— Fragmento del texto —
※ ※ ※
REPORTAJES

Satoshi Tajiri también creó a este Pokémon

Esta es la increíble historia de vida de Leonardo Martínez, alias Poke. La entrevista fue publicada en junio de 2014, pero vale la pena tomarse unos minutos para leerla. Los retratos son de Adrián Abalay.

Wings for Life World Run es una iniciativa que busca recaudar fondos y destinarlos a la investigación de las lesiones en la médula espinal. Este año, organizan una carrera pedestre en 36 ciudades del mundo de forma simultánea, que en Argentina se correrá en Pinamar cuando esta revista esté saliendo a los kioscos. Un mes y medio antes, los organizadores presentaron la iniciativa a la prensa en un hotel de Buenos Aires. Allí, un panel integrado por Santiago García (periodista), Gustavo Albanese (médico), Sebastián Tagle (director deportivo de la prueba), Marcos Patronelli (piloto de cuatriciclo) y Leonardo Martínez (atleta) hablaron con los periodistas acerca del evento, de las lesiones en la médula espinal y de la importancia de participar para apoyar la investigación que encuentre una cura definitiva. Pero en esa sala del subsuelo del hotel Intersur Recoleta había algo fuera de lo común: en toda esa gran habitación, Leonardo Poke Martínez era el único que estaba en silla de ruedas por haber sufrido una lesión en su médula espinal. No sé muy bien qué es, pero Poke tiene algo que atrae a las personas, y no me refiero a la silla de ruedas. O sí, seguramente la silla tenga algo que ver, pero cuando la conferencia de prensa terminó, nadie quiso hablar ni con el periodista, ni con el organizador de la carrera, ni con el fachero y súper piloto del Dakar Marcos Patronelli. Todos lo querían al Poke. Incluido yo.
※ ※ ※
— Datos proporcionados —
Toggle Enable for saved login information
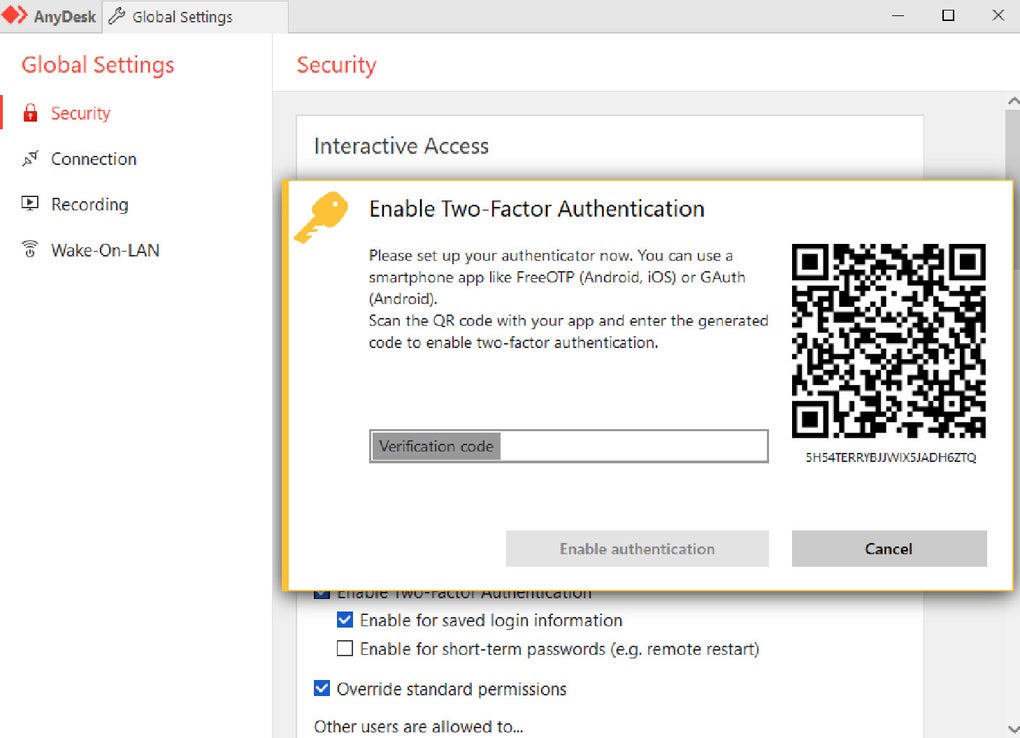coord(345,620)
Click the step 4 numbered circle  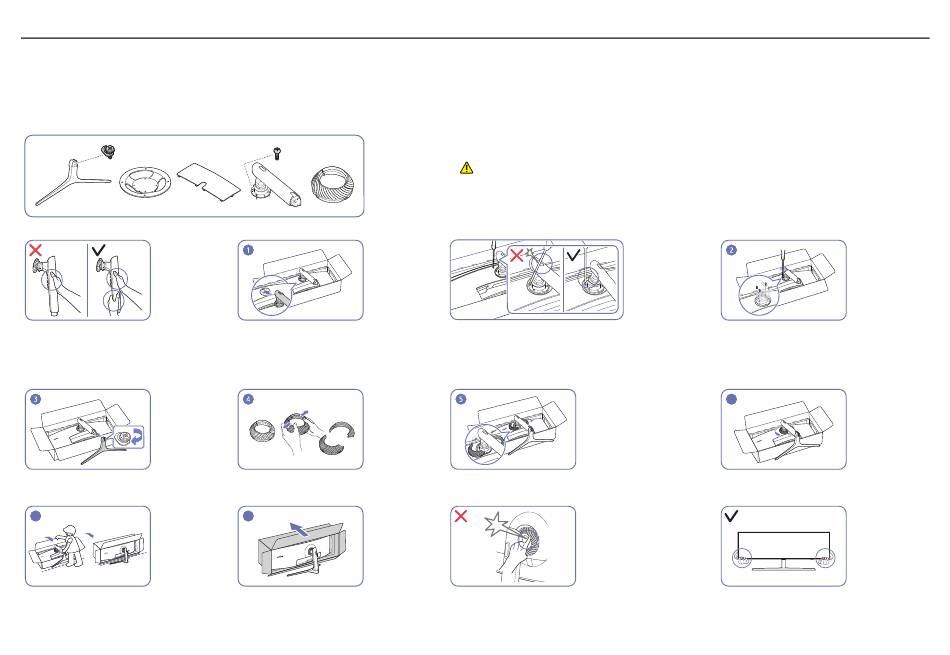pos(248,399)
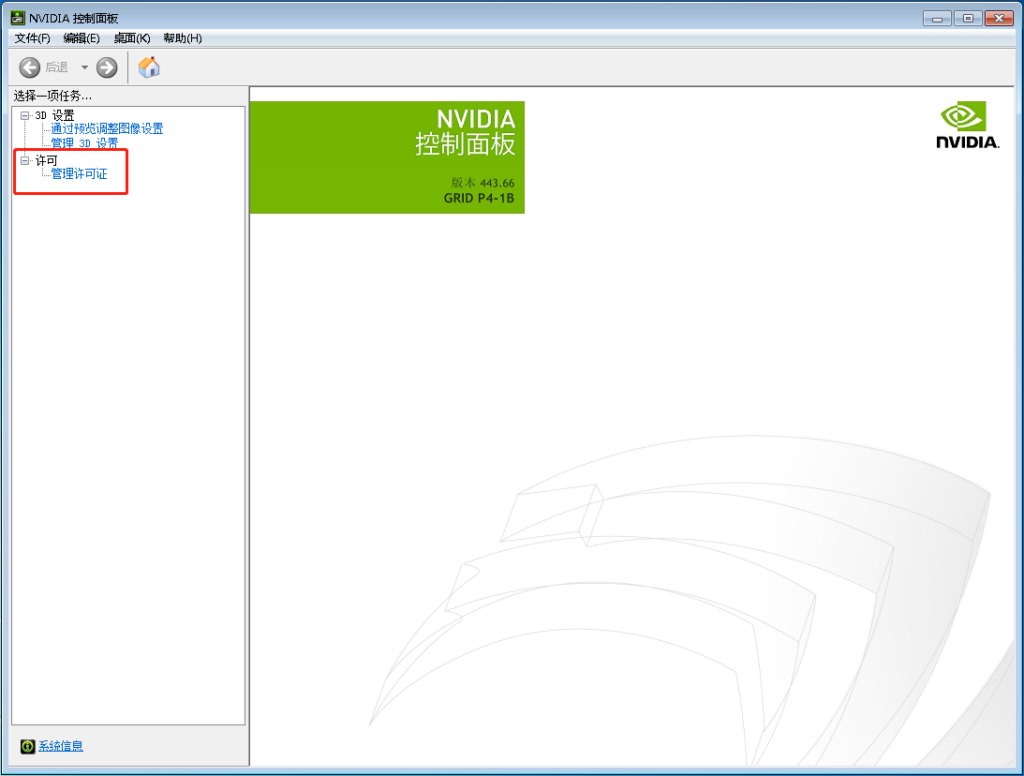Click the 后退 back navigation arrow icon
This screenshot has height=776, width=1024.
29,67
※ ※ ※
— Conjunto de tareas —
[1] Resume de forma más breve el párrafo del reportaje que empieza con "Wings for Life World Run es una iniciativa" y conserva sus datos principales.
[2] Extrae del reportaje, sin ningún cambio, el fragmento que va desde "Satoshi Tajiri también" hasta "de Adrián Abalay.".
Los datos no intervienen en este ejercicio.

— Respuestas del ejercicio —
[1] Wings for Life World Run es una iniciativa que recauda fondos para investigar las lesiones en la médula espinal. Este año organiza una carrera pedestre simultánea en 36 ciudades del mundo, y en Argentina se corre en Pinamar. Un mes y medio antes, los organizadores la presentaron a la prensa en el hotel Intersur Recoleta de Buenos Aires. Participó un panel formado por el periodista Santiago García, el médico Gustavo Albanese, el director deportivo Sebastián Tagle, el piloto Marcos Patronelli y el atleta Leonardo Martínez. Martínez era el único en silla de ruedas por una lesión medular. Al terminar la conferencia, todos querían hablar con él.

[2]
Satoshi Tajiri también creó a este Pokémon

Esta es la increíble historia de vida de Leonardo Martínez, alias Poke. La entrevista fue publicada en junio de 2014, pero vale la pena tomarse unos minutos para leerla. Los retratos son de Adrián Abalay.